§ What this exercise asks
- a) Decide whether each statement agrees with the food plot text below: (i) the plots were sprayed with Eraser twice before planting; (ii) a soil test was done in the first year; (iii) no-till gave good results in Se Alabama. Answer yes or no for each, and quote the words from the text that decide it.
- b) In the food plot text below, how much land did the three plots cover in total?
- c) Print the part of the food plot text below that starts at "Subsequent years we" and ends at "lime in May.".

§ Text for analysis
↓↓↓

Skip the no-till. Tried it two years running here in Se Alabama. Poor, poor results.

We had only what might be described as mimimal equipment .... so we tried tjhis route. Wasted $$$. So we decided to do this the hard way.

Then we were doing only about 1.5 acre total - 3 plots, each about the same size.About 2 months before we planted,we mowed the areas as close to the ground as we could with an old HD Yazoo walk behind mower. Raked all of the cut grass out. Sprayed the place with Eraser (generic Round-Up).Two weeks later, we hit the plots with Eraser again. After a week or so these were , for all practical purposes, barren. On "plant day" we took 2 walk behind garden tillers in and beat ourselves to a pulp "tilling" the fields. Took a long time and was really some hard work, but we ended up with a decent food plot seed beds.We raked ut the "root wads'. We did not do a soil test that first year ... just guessed and added 500# of lime and #100 of 13/13/13 to each plot. Tilled this in, which was easy but time consuming. Broadcast a seed mix sold by the Co-Op called "Big Buck Blend" at a rate of about 75# per acre. Thius stuff is a mixf... mostly wheat andoats, with someElbon rye andcrimson clover. About $17/50#. We added 10# of Austrian Winter pea to each plot and dragged this in with a chain-link fence, home made drag. Then we broadcast about 2# of additional crimson clover to each plot. Gently dragged these seeds in.Worked great.

Subsequent years we did the same thing ... tilling was much easier, just time consuming.Only thing we did differently was a spring soil test and corrected the pH with lime in May.

Donl't hunt there any more due to loss of the lease on that land 3 years later ...so, all this work was in the end a waste of time. Oh, well.

↑↑↑

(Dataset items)
↓↓↓

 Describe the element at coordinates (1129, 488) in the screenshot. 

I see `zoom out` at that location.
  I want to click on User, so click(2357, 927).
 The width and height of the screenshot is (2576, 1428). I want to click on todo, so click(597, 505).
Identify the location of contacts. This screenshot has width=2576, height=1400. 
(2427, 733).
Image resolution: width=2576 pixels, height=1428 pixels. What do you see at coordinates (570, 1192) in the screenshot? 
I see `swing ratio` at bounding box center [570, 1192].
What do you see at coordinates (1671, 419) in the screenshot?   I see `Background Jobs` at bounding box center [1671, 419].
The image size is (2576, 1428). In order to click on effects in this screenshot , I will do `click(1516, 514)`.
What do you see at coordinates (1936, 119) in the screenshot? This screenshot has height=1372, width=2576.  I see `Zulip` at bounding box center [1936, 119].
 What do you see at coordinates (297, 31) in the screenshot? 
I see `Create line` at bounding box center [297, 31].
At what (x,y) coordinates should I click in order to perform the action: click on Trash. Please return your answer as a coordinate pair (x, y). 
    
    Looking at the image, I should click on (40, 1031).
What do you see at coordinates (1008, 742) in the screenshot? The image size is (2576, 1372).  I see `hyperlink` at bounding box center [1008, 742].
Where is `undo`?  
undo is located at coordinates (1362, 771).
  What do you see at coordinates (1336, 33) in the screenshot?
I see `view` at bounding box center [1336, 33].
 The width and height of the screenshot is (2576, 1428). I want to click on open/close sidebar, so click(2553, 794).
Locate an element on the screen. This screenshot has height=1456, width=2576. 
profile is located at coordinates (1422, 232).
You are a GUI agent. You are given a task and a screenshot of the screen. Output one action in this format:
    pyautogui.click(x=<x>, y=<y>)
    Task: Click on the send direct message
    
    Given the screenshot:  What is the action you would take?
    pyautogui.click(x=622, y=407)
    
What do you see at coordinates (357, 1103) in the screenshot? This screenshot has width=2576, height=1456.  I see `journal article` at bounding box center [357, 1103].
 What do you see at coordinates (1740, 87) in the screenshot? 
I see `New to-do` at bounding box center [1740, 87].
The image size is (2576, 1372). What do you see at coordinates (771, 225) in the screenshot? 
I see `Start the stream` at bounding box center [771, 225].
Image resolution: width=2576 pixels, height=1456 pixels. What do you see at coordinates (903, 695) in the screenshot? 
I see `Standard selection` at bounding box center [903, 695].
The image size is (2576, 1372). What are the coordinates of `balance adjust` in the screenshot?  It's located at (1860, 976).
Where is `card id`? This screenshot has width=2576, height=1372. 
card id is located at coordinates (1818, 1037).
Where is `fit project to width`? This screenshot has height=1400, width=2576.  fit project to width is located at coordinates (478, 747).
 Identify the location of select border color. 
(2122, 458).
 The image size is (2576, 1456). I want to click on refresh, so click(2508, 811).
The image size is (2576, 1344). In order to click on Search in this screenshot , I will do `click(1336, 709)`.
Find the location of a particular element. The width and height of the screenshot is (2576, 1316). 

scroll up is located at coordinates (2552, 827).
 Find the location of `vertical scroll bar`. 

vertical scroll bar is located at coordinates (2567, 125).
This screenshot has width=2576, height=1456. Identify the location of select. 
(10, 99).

↑↑↑

§ Answers for the tasks
- a)
(i) Yes: "Two weeks later, we hit the plots with Eraser again."
(ii) No: "We did not do a soil test that first year"
(iii) No: "Tried it two years running here in Se Alabama. Poor, poor results."

- b) About 1.5 acres.

- c)
Subsequent years we did the same thing ... tilling was much easier, just time consuming.Only thing we did differently was a spring soil test and corrected the pH with lime in May.